In what’s obviously a direct response to the lacking female heroes of Terrifier, Terrifier 2 introduces us to badass cosplaying teen Sienna (Lauren LaVera), Leone’s “favourite character” that he’s ever written. In a ridiculously long title sequence, we watch her working on a sexy angel costume for an upcoming Halloween party…and then taking a steamy shower, camera lingering over her adolescent body. Leone felt the need to create a hero that could rival the villainous Art’s popularity, a virtuous Batman to Terrifier’s monochrome Joker, and as Sienna’s friends and family fall victim to the resurrected clown, she’s clearly the coolest, hottest, bravest character around to step up to the plate.
Once you’re about halfway through Terrifier 2, though, the film’s obnoxiously gory centrepiece scene makes it very difficult to care about the mythic lore surrounding Art and Sienna’s nemesis-hero dynamic. It’s all any genre film festival audience could talk about, and it completely embodies (disembodies?) the Terrifier franchise’s raison d’être. Sienna’s bestie Allie (Casey Harnett) is stalked, stabbed, de-limbed, scalped, and finally flayed by Art, who leaves her alone and screaming in her room for a moment before returning with a big bag of salt for those gnarly wounds. The aim is pure shock value, and even a little comedy at just how horrifically delayed the teen’s merciful death can be. Art even uses the kid and her mum’s decapitated heads to serve trick-or-treaters candy.
Let me be clear: I attach no negative connotations to the words “senseless” and “meaningless” when describing the tone of horror in the Terrifier films. All art is, to some extent, pretty meaningless unless creatives and audiences engage with it, and these films, low-brow, low-budget and unsophisticated as they are, have certainly garnered a huge reaction. The issue, then, is that the Terrifier franchise is seemingly striving to be more ambitious, promising that future chapters will reveal more about “Art’s background and motives”.
Why?
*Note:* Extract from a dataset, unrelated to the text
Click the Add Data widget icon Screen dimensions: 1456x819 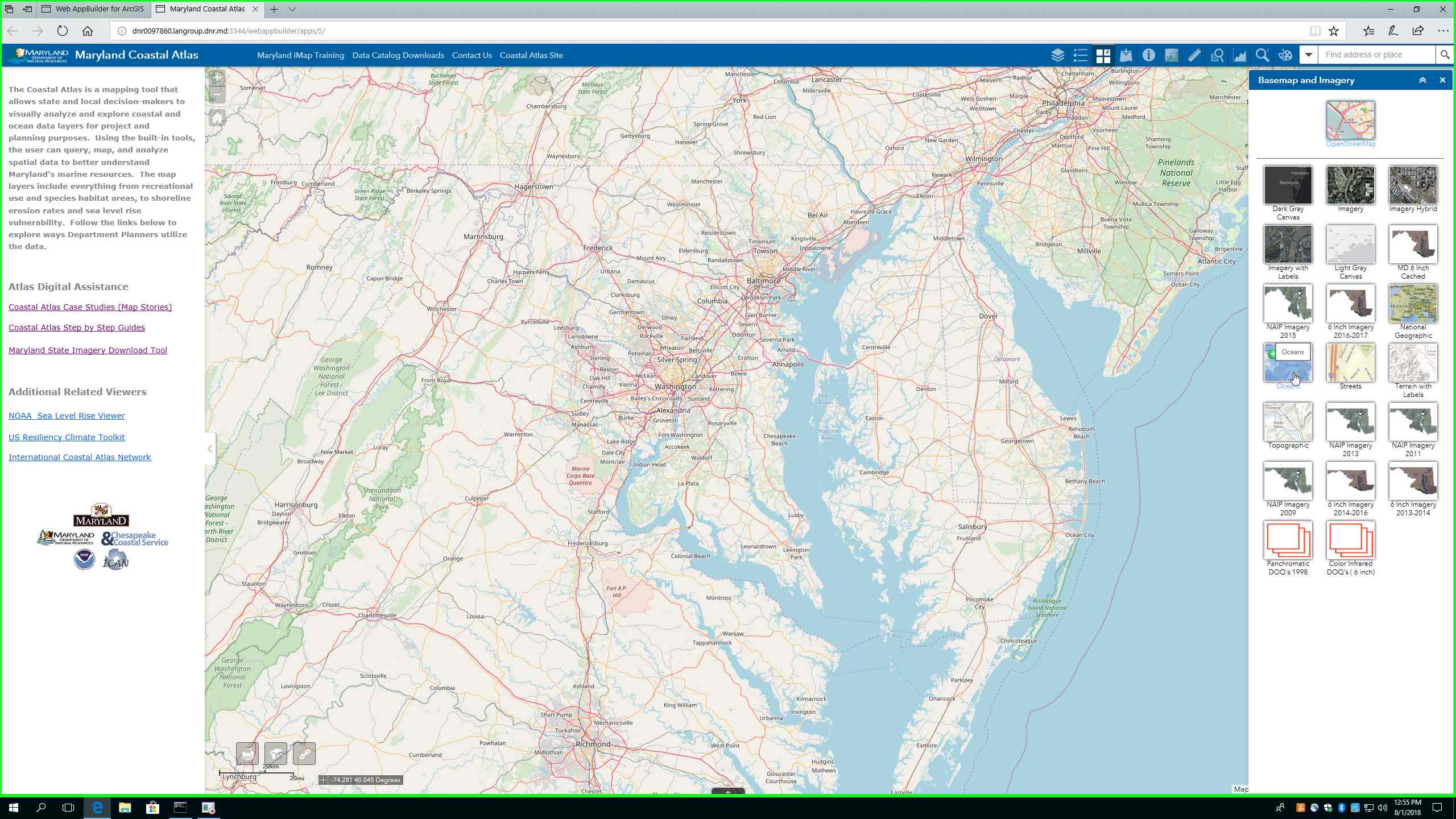tap(1126, 55)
Art has transcended beyond the simple, splashy films in which he stars not because of deeper questions as to who he is, but merely through what he does and how he looks—the static, vaudeville smile he returns to after doing something gut-churningly horrible. He even made his way into Pete Davidson’s prestige TV series Bupkis, basically just standing there and adding a nasty flavour to the comedy in a way that didn’t require uninitiated viewers to be familiar with his narrative at all.
Performer David Howard Thornton says that beyond slasher jester Freddy Krueger, his influences for playing Art are all based in the world of comedy. We’re talking Harpo Marx, the Grinch, even Thornton’s late friend Stefan Karl who played kiddie show bad guy Robbie Rotten. It feels like a mistake for Terrifier 2, and any oncoming Art killfests, to dwell in the world of self-serious fantasy lore-building, or trying to make us care too much about a Laurie Strode-esque force of goodness. In this blood-soaked series, plot and purpose are a waste of time when we could be watching Art chop off a guy’s still-urinating dick instead. Worldbuilding? Traumatic backstories? Characters you care about? Now that’s really senseless.